Please answer this question from the filing extract: on what date did the Cryoport board elect Robert Hariri to the Board?

» Extract
————
Item 5.02. Departure of Directors or Certain Officers; Election of Directors; Appointment of Certain Officers; Compensatory Arrangements of Certain Officers.

 

On September 25, 2015, the Board of Directors (the “Board”) of Cryoport, Inc. (the “Company”) elected Robert Hariri, M.D., Ph.D. to the Board.

 

Dr. Hariri is the chairman, founder and chief scientific officer of Celgene Cellular Therapeutics, a division of Celgene Corporation, since 2005. Prior to joining Celgene Cellular Therapeutics as president in 2002, Dr. Hariri was founder, chairman and chief scientific officer at Anthrogenesis Corporation/LIFEBANK, Inc., a privately held biomedical technology and service corporation involved in the area of human stem cell therapeutics, which was acquired by Celgene in 2002. Dr. Hariri is also Co-founder and president of Human Longevity, Inc., a genomics and cell-therapy company. He serves on numerous Boards of Directors including Myos Corporation (Nasdaq: MYOS), Provista Diagnostics and Bionik Laboratories Corp (OTCQX: BNKL) and is a member of the Board of Visitors of the Columbia University School of Engineering & Applied Sciences and the Science & Technology Council of the College of Physicians and Surgeons; as well as a member of the Scientific Advisory Board for the Archon X PRIZE for Genomics, which is awarded by the X Prize Foundation. Dr. Hariri is also a Trustee of the J. Craig Venter Institute and the Liberty Science Center and has been appointed Commissioner of Cancer Research by New Jersey Governor, Chris Christie. Dr. Hariri was recipient of the Thomas Alva Edison Award in 2007 and 2011, and has received numerous other honors for his many contributions to biomedicine and aviation.
————
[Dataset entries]
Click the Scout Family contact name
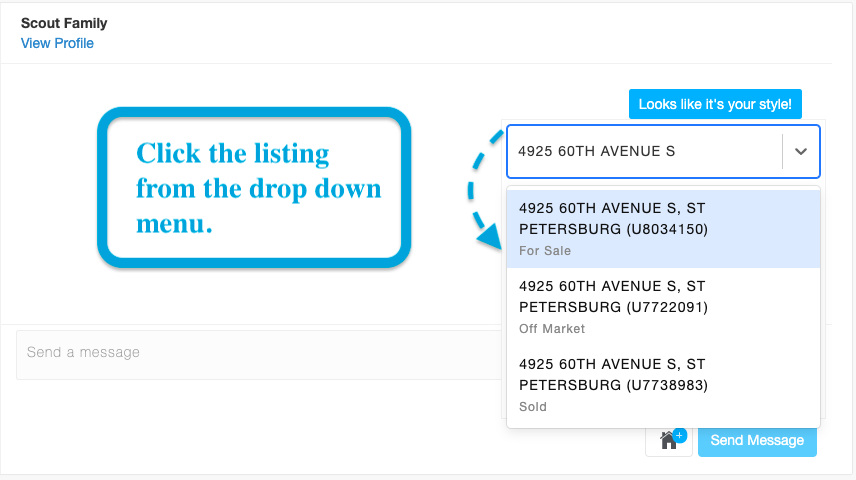Viewport: 856px width, 480px height. click(x=64, y=23)
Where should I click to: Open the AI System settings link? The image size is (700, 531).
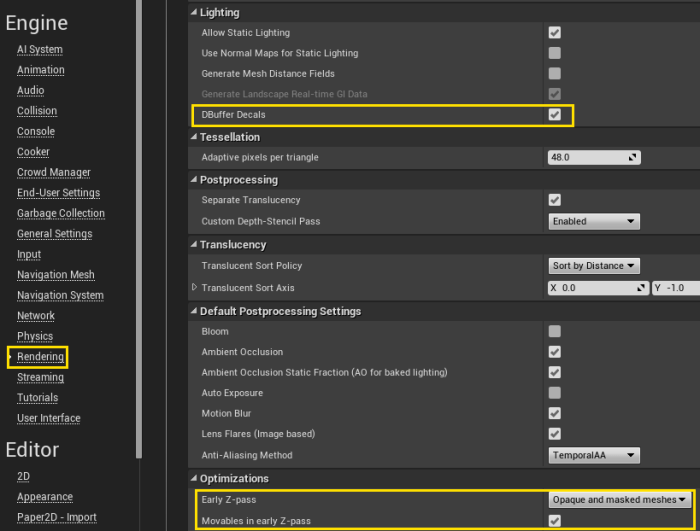pos(39,50)
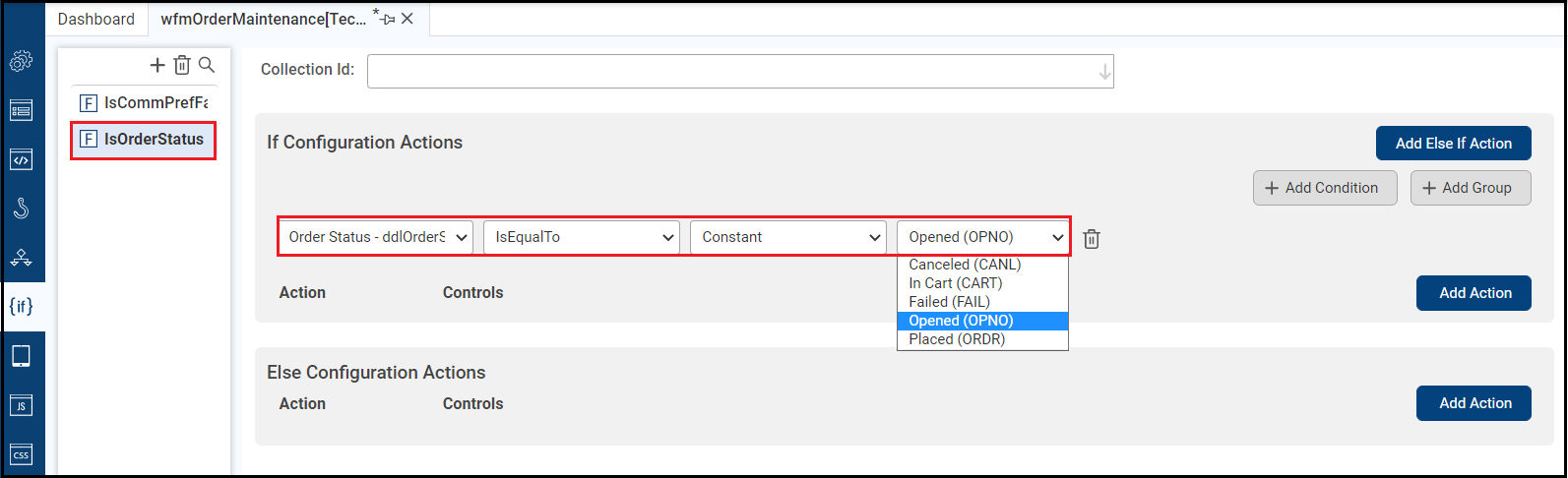The width and height of the screenshot is (1568, 478).
Task: Click the form layout sidebar icon
Action: click(21, 110)
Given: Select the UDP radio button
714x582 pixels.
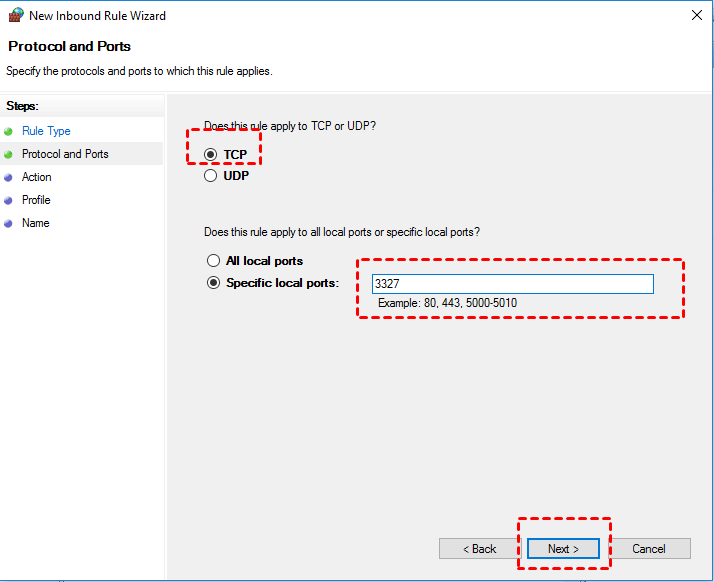Looking at the screenshot, I should click(x=211, y=176).
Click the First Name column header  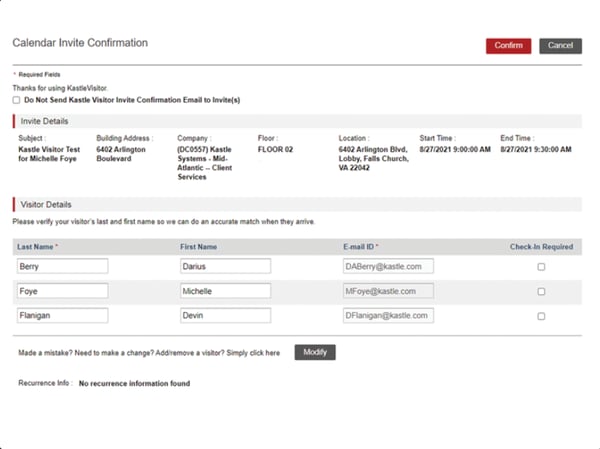(x=200, y=246)
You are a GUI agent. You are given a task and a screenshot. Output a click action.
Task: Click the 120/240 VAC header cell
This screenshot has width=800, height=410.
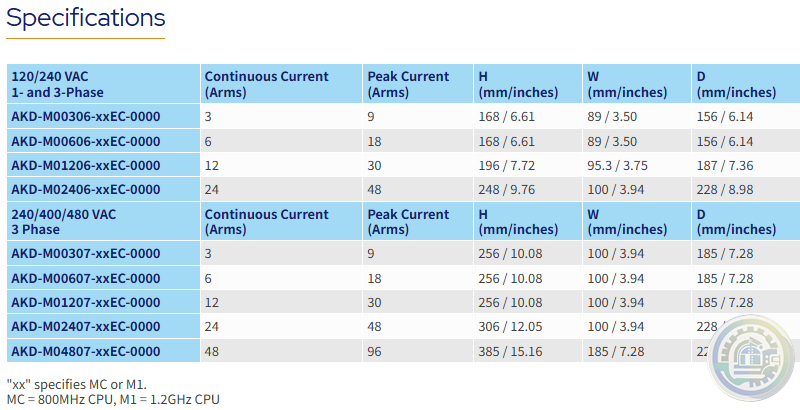coord(60,84)
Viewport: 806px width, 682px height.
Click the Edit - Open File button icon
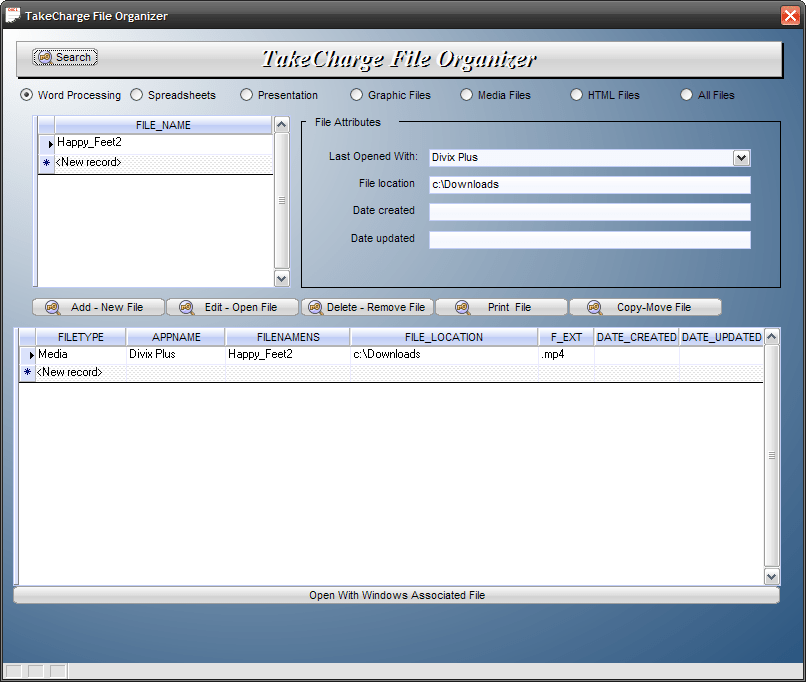click(x=188, y=307)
————
» Final answer
September 25, 2015.